### [Prompt]
Please answer from the Keats passage below: what subject had Keats completed his studies in before he gave everything up for poetry?

Incidentally, Keats himself had completed his studies of Medicine, and could have become a doctor if he had not decided to abandon everything to dedicate himself to poetry. Who knows what would have happened if he had become a doctor instead of a poet? Maybe he would have killed a few patients with wrong diagnoses and we would never have heard of Ode on a Grecian Urn.
In any case, we have the feeling that Keats already knew that he was destined to die young, like most Romantic poets, even before the first signs of disease. At least many of his poems, many of which were written before his fatal illness, give us this impression. How not to think of Keats’ final sufferings, his complaints of leading “a posthumous existence” in Rome, when reading this excerpt of the Ode to a Nightingale:
Darkling I listen; and, for many a time I have been half in love with easeful Death, Call'd him soft names in many a mused rhyme, To take into the air my quiet breath; Now more than ever seems it rich to die, To cease upon the midnight with no pain, While thou art pouring forth thy soul abroad In such an ecstasy! Still wouldst thou sing, and I have ears in vain— To thy high requiem become a sod.

### [Source material]
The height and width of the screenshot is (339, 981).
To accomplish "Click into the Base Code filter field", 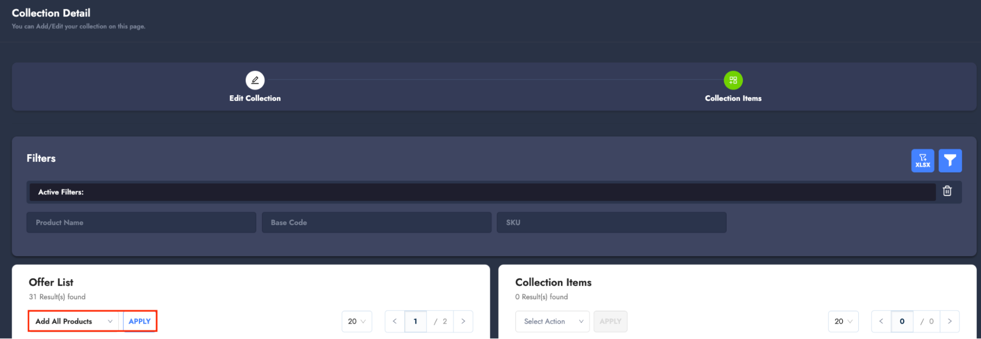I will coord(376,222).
...
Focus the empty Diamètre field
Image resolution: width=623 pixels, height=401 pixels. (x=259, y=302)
==
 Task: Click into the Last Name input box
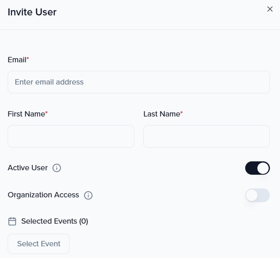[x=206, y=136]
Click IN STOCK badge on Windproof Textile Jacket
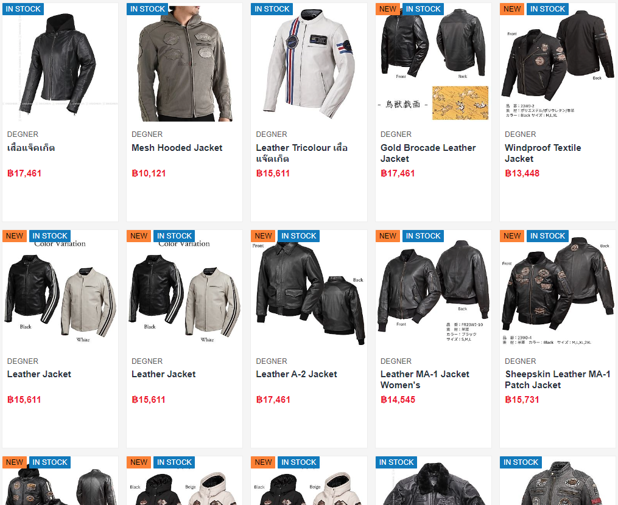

### [Solution for this exercise]
Medicine.